EXCERPT TO READ —
--- START ---
The US economy grew at a robust annual rate of 4.3% in Q3 2025, exceeding forecasts and marking its strongest quarterly expansion in two years. This growth comes despite lingering inflation concerns and political instability, showing that American consumers are continuing to spend and drive economic momentum.

Consumer spending, which accounts for roughly 70% of the economy, jumped 3.5% in the quarter, up from 2.5% previously. Much of this increase was fueled by healthcare expenditures, including hospital and outpatient services, along with purchases of recreational goods and vehicles. Exports surged 8.8%, while imports fell 4.7%, giving net economic activity a boost, and government spending bounced back 2.2% after a slight decline in Q2.

Remains optimistic

Despite the strong growth, inflation remains in focus. The personal consumption expenditures (PCE) price index rose 2.8%, up from 2.1%, with core PCE also climbing. Economists are closely watching the job market and tariff-related pressures. Meanwhile, the recent federal “Schumer shutdown” is expected to slow Q4 growth, potentially trimming GDP by 1 to 2 percentage points. Treasury Secretary Scott Bessent, however, remains optimistic that 2025 will still reach a 3% growth rate.
--- END ---
APPLY WHAT YOU READ —
1: From the article on third-quarter 2025 US economic growth, list every spending or trade category given a percentage change for the quarter, with its change.
2: Write the next part of the article on third-quarter 2025 US economic growth, starting after its final sentence.

ENTRIES SHOWN —
--- START ---
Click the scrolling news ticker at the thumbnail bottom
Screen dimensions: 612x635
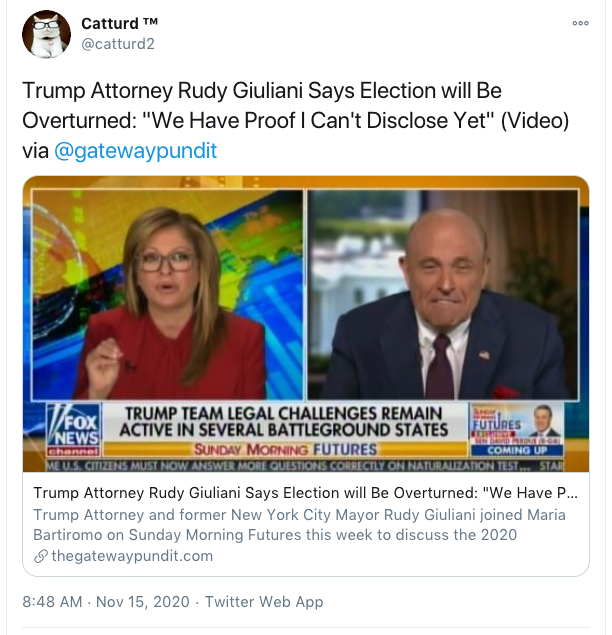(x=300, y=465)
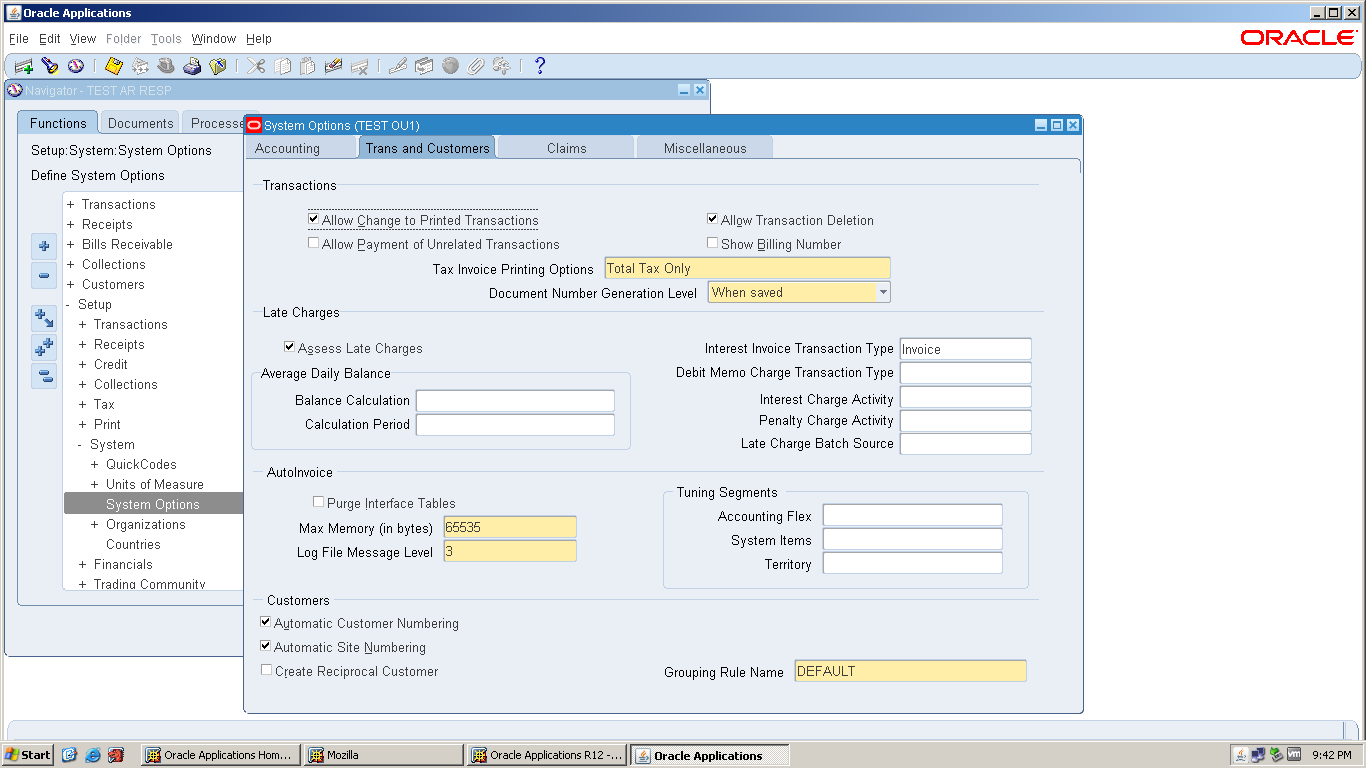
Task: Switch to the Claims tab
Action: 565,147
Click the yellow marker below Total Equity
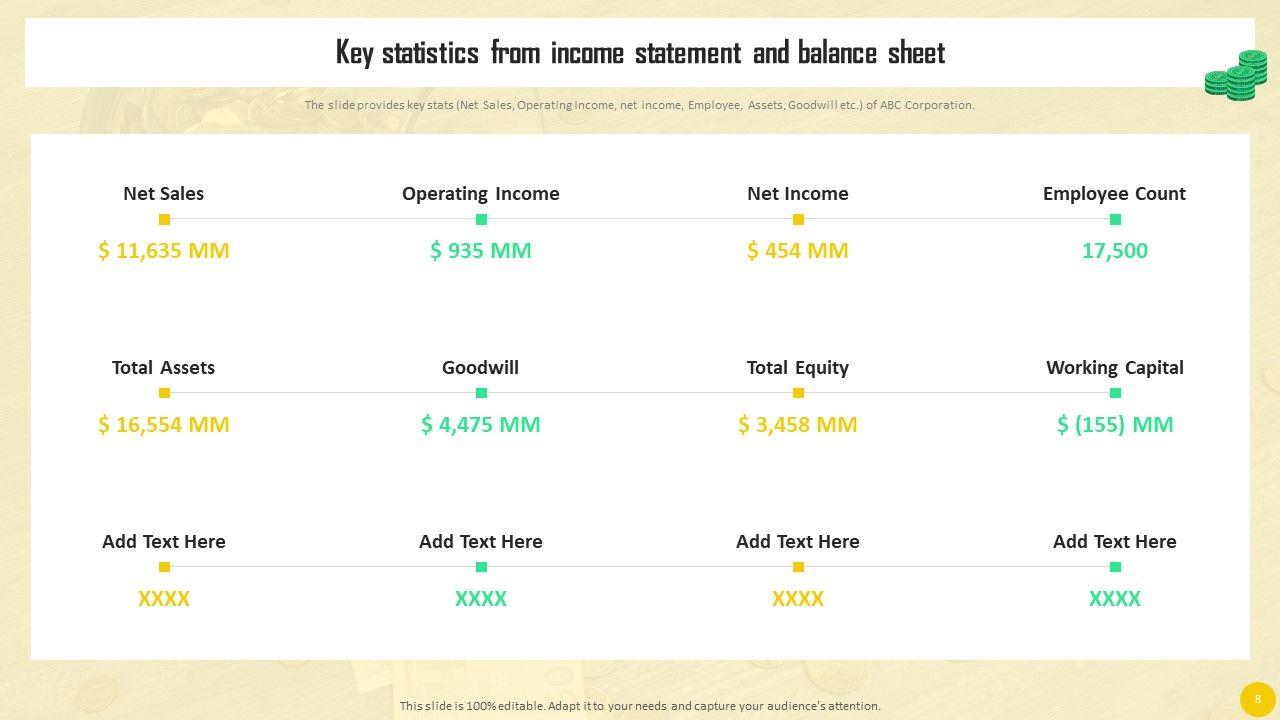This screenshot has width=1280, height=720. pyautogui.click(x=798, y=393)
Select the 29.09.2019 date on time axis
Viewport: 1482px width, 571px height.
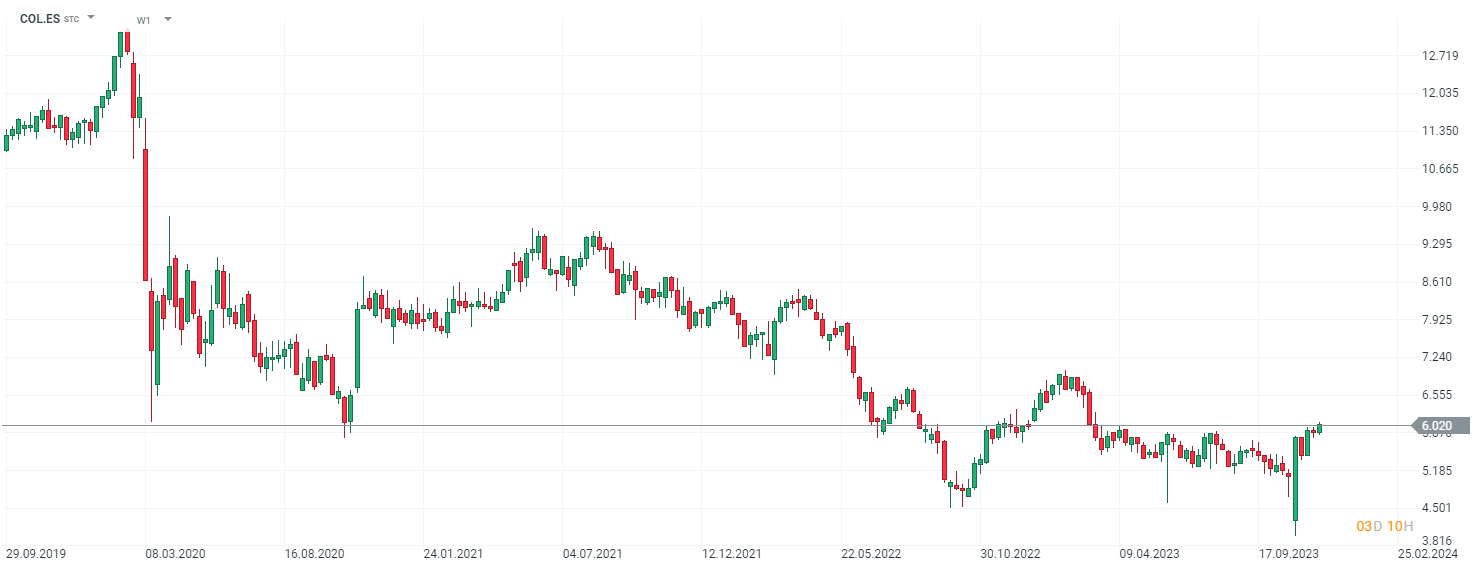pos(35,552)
--- END ---
PER-TASK ANSWERS —
1:
- Consumer spending: up 3.5%
- Exports: up 8.8%
- Imports: down 4.7%
- Government spending: up 2.2%

2:
The Q3 numbers are also influencing expectations for the Federal Reserve. Analysts now see an 85% probability that interest rates will remain stable at the January 2026 meeting. Steady rates could provide a measure of certainty for investors, businesses, and consumers alike as they make decisions heading into 2026. Overall, the data paints a picture of a resilient US economy navigating both challenges and opportunities.